Spriggans made their final appearance in D&D thus far in 4th edition's Monster Manual 2. Here, they changed slightly through a combination of a new base background and the assimilation of the Redcap archetype. World Axis spriggans are fallen gnomes, corrupted by prolonged slavery under the fomorians. This warped them into malicious, goblin-like creatures were green skins and a mismatched, moon-white, oversized eye, imbuing them with some of the fomorions' magic - and plenty of their madness and malice. Whilst many are still trapped in servitude, others have broken free to roam the wilderness as bandits and cut-throats. They love to soak their hats or clothes in the blood of their victims, and whether through psychological glee or some dark magic, they can gain a temporary surge of vitality by doing so. Only some spriggans, known as giantsouls, retain the classic ability to assume gargantuan stature; other spriggans simply rely on dark magic, cruelty, and bloody-minded enthusiasm - especially when it comes to using sickles or axes to cut a foe down to size so they can kick him to death with iron-shod boots. Staking out dank tunnels or old ruins as their lairs, they seek to bully and intimidate those around them into offering them tribute.

5th Edition[edit]

Spriggans have yet to enter 5th edition officially, but a 3rd party take on them can be found in Ulraunt's Guide to the Planes: Acheron. Here, they are presented as an attempt by the Netherese of the ancient Forgotten Realms to warp gnomes into a slave race, inspired by Urdlen, that basically succeeded. The now-malevolent and twisted gnome-kin can be found mostly on Acheron.

Weirdly, they're presented as a playable race in this book as well, although the authors admit that spriggans, being evil, are not really suited for the role. Ulraunt's Spriggans use the Gnome core race (see that page), and the following subrace mechanics:

Ability Score Increase: +1 Constitution
Short-Lived: Spriggans only live to be up to 100-150 years old, and mature at the same rate as humans.
Giant Growth: Using an action, you can increase your size to Huge for up to 1 minute or revert back to your regular size. For the duration, your weight is multiplied by 32, you have advantage on Strength checks and Strength saving throws, and you can't be affected by other spells and abilities that change your size. If there isn't enough room for you when you grow in this manner, you revert to your normal size. When you revert to your normal size, you gain one level of exhaustion. Once you use this feature, you can't use it again until you finish a long rest.
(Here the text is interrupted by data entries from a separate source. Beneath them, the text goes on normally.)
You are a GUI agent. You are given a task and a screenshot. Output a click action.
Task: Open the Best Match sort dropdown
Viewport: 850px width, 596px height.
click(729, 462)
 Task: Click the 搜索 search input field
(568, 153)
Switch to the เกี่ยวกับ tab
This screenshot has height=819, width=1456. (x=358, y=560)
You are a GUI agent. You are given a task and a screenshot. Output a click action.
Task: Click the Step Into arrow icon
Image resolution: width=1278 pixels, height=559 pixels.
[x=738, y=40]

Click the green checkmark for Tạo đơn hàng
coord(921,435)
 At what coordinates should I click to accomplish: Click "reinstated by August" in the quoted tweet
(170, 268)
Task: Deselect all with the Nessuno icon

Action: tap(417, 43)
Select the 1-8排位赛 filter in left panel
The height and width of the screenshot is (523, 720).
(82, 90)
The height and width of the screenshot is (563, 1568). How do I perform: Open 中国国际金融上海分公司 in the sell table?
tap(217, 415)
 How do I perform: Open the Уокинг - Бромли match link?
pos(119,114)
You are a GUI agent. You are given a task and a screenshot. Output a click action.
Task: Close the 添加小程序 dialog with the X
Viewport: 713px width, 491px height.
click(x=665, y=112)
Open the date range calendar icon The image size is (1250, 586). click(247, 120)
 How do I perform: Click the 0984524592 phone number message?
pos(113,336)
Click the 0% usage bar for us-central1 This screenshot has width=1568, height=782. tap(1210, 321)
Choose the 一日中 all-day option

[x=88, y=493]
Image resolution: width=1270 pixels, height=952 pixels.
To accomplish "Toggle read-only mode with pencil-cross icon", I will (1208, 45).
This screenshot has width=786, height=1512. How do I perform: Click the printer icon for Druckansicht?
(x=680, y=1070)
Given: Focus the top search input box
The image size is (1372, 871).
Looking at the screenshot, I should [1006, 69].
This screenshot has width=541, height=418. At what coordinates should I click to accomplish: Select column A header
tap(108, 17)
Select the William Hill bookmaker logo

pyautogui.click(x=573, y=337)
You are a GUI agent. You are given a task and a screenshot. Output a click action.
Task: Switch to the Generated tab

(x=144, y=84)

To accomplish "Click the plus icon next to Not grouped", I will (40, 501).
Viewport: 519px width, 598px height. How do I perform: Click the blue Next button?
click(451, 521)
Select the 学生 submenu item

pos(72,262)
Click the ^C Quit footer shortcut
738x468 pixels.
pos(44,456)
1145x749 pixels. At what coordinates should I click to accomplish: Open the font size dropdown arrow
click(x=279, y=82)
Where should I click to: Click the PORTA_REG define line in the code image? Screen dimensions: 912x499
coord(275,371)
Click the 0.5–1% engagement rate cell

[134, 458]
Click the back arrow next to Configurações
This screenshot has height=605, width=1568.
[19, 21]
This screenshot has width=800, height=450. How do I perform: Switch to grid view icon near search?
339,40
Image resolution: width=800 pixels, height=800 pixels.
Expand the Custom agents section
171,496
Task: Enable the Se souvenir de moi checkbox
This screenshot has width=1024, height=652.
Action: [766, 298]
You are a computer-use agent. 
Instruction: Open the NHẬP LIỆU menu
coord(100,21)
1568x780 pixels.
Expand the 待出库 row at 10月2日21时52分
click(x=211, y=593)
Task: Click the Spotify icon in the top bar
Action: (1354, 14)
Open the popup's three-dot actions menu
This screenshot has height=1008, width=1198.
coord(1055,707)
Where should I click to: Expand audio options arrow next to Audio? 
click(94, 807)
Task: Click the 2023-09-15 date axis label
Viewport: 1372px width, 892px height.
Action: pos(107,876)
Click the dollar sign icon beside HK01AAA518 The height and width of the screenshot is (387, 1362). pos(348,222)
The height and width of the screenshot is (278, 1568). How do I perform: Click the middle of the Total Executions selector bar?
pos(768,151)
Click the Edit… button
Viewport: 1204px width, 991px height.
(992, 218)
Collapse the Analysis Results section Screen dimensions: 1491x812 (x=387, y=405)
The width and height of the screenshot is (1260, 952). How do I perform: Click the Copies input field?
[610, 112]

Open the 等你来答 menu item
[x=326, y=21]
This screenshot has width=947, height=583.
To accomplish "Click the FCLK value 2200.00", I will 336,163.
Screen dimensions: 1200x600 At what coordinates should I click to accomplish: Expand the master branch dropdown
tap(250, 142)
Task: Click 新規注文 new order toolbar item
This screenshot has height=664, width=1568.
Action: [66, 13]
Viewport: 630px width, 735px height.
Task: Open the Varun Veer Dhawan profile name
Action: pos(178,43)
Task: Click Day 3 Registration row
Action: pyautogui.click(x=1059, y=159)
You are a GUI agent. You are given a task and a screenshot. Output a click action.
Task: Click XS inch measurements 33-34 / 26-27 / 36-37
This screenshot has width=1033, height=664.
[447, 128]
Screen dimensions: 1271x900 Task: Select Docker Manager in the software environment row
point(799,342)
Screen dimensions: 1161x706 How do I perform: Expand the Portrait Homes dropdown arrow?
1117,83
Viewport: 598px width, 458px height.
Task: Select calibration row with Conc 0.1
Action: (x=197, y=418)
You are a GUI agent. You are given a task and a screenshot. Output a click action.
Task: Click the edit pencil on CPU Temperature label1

Naturally, Pathfinder readily stole Spriggans for its own use, featuring them in the PF Bestiary 2. Although their fluff - repeated below - is condensed and takes into account the Golarion Gnome originating from the First World, it's pretty much a repetition of the same fluff seen in the last three editions.

Cegorach TTS.png This article is boring and stinks of being copypasted from a gamebook or another wiki. You can make it better by making it less unfunny.

When the gnomes first traveled to the mortal realm from the distant land of the fey, some found the Material Plane so strange and terrifying that they lost their sense of joy. Seeing only the threats of the new world but none of its wonders, they grimly resolved to survive no matter the cost. Their innate magic responded to this twisted goal by reshaping them in mind and body over the course of many generations, transforming them into the creatures known as spriggans. Love, happiness, and beauty have no meaning for these poor souls, so they lead lives of violence and malice. The best they can manage in place of positive emotions is a muted satisfaction when they make another suffer.

Spriggans resemble ugly gnomes with an alien, feral appearance. Many are gaunt and haggard. When magically enlarged, they look the same except much more hale and muscular.